There has been quite an amount of work done using simulation techniques to attempt to describe the critical phenomenon of the dipolar hard sphere model. But a critical liquid gas transition has remained elusive.

Granular materials have been shown to closely mimic the behavior of ideal classical particles when externally driven. We have chosen a granular fluid as our model system to study the dipolar hard sphere model. In order to do this we first have to has a grasp on the statistical mechanics involved in driven granular materials. Velocity measurements have been preformed on collections of very precise macroscopic particles. The distribution of the velocities for these particles does in fact deviate from the Maxwell-Boltzmann form. Although, in the very low density limit the distribution is very close to a Gaussian. This allows us to define a kinetic temperature as the width, or second moment, of the velocity distribution function. Knowing that there exists a well defined kinetic temperature, we can utilize granular materials to study the behavior of ideal thermal systems.



This is a cartoon of two dipolar hard spheres. The colors represent the poles of each particle, for example if these particles were magnetic the colors would represent (N-S)(N-S). This is the lowest energy configuration for two dipolar spheres. As you add particles to this chain eventually the energy loss due to bending is compensated by the energy gained due to joining the ends. The critical number for this is 4 dipoles. This is quite remarkable, since it says that energetically it is better to form rings than chains. This does not take into account the entropy.



So now you must be wondering... what do they do? Or at least I hope you are still reading this far down even if you are not wondering.

Well, here it goes... We utilize an apparatus that looks something like the picture below. We put our magnetic particles inside of the dish on top, and briskly shake the dish up and down (in a very precise way). This gives the particles some energy. Due to the fact that there are minor imperfections in the particles and the plate, the particles can pick up some tangential kicks from each other and the bottom surface. These tangential kicks allow the particles move around and not just bounce up and down. Then we use a CCD camera to visualize the particles, as shown in the picture. Now you have an idea how we do thing and sort-of an idea of why we do them, so lets see what we get after we do it.






In a nutshell, what we find are clusters and patterns that spontaneously form. The look of these clusters is determined by two important parameters. The images to the right are a few snapshots of the types of structures that form. First the number of particles in the system, or more specifically the density; (the number of particles contained in a particular space). Second, and somewhat obvious, the Granular Temperature (T), or like we said above, the width of the distribution of velocities. This last parameter is somewhat of a subtle point. I will explain more below.
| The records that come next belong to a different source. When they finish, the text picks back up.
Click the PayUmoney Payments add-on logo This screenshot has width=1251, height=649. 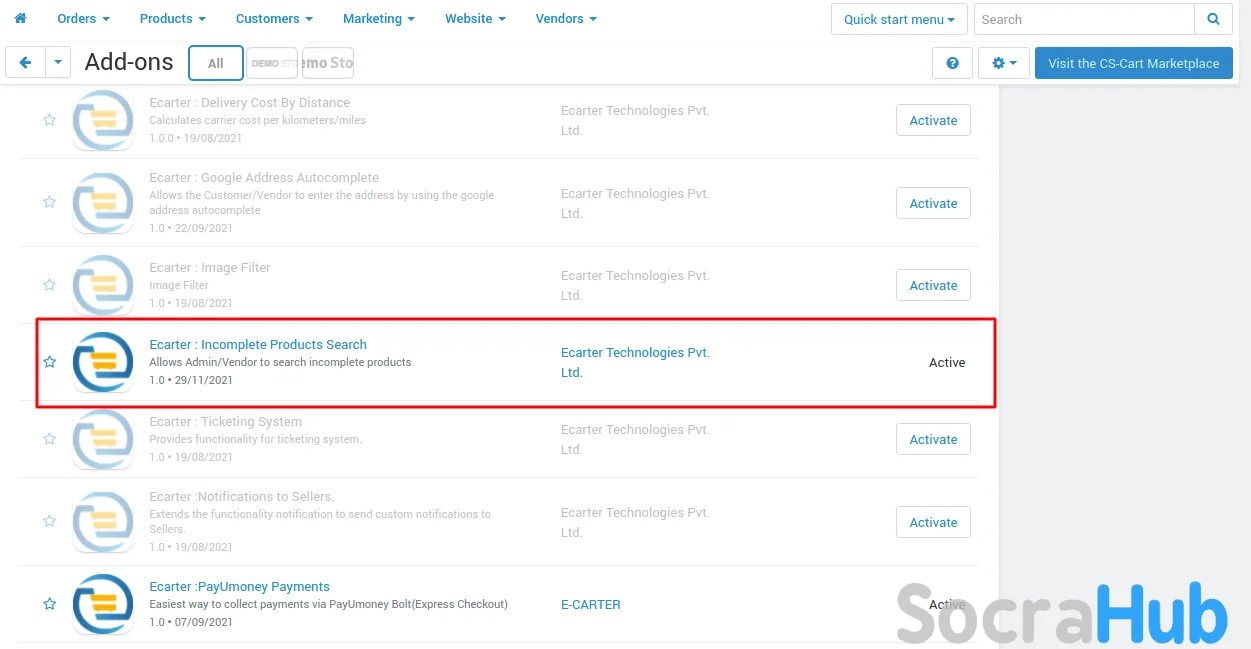(103, 604)
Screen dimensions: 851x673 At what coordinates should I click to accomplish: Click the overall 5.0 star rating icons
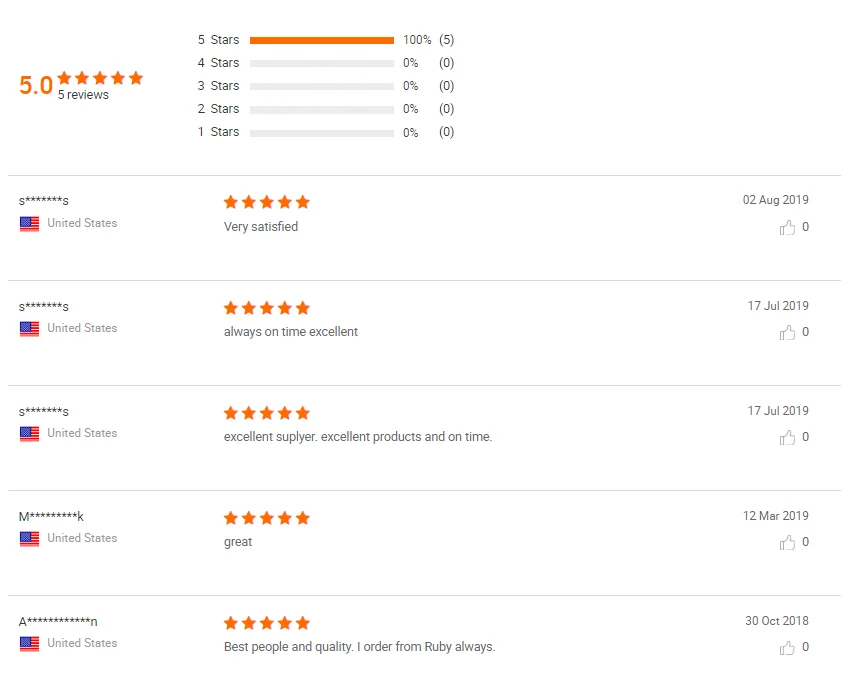[x=100, y=78]
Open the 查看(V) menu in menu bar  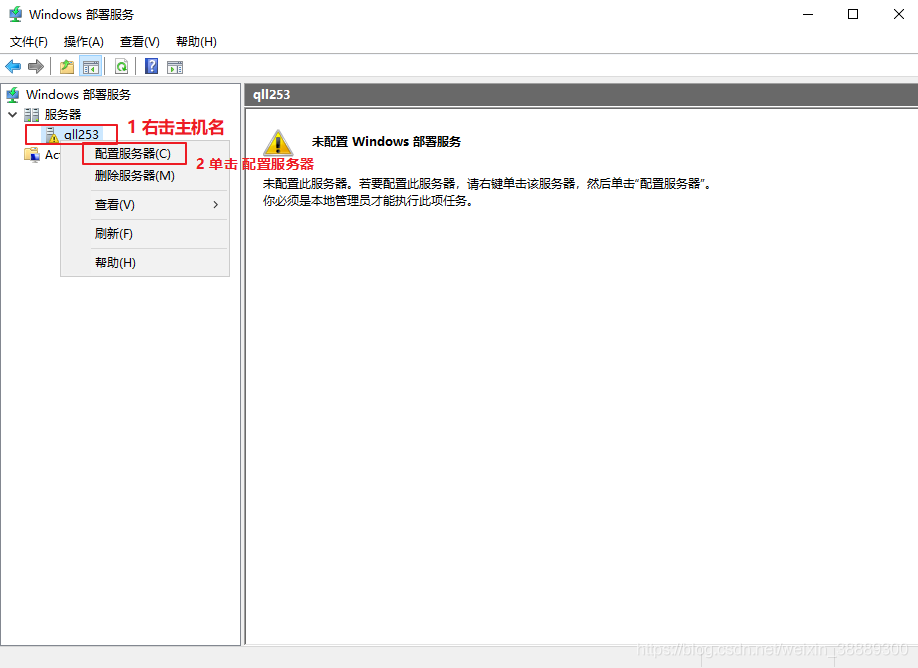click(x=139, y=42)
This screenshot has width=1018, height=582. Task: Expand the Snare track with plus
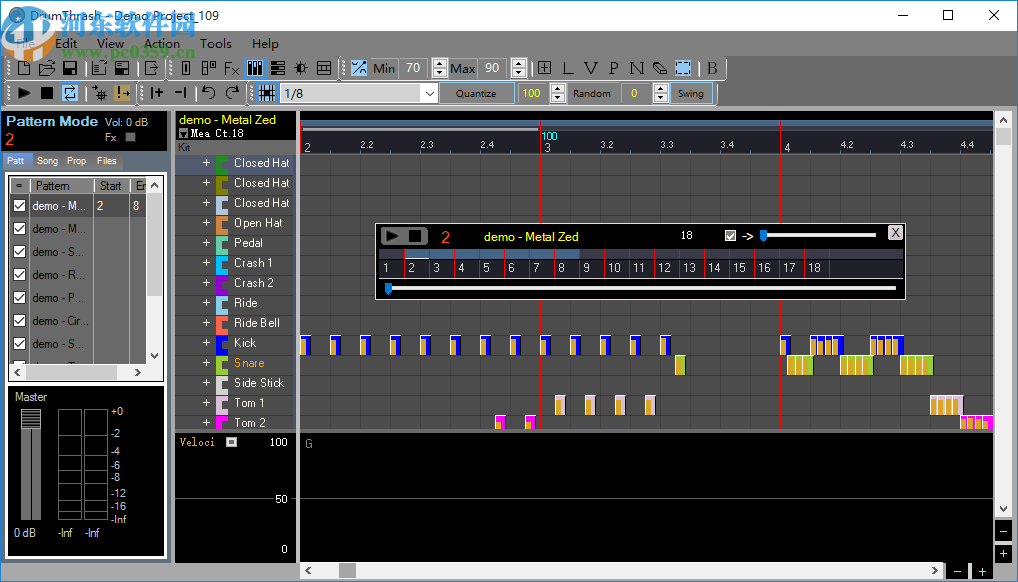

The picture to the left is known as the Phase Diagram, it serves as road map for the parameters discussed above. On the vertical axis is the Temperature (T) of the system and on the horizontal is the number of particles, or the density since the volume is fixed. What this means is that if you pick a particular density say 0.05 and a particular temperature, say 40.0 you would find that the system is acting like a gas. That means that all of the particles are moving about quite wildly and there is no "clumpyness". But, if for example you moved down in temperature across the line labeled Ts you would start to find that that gas had changed a bit and has now become a combination of clumps of particles and individual particles that are shaking about.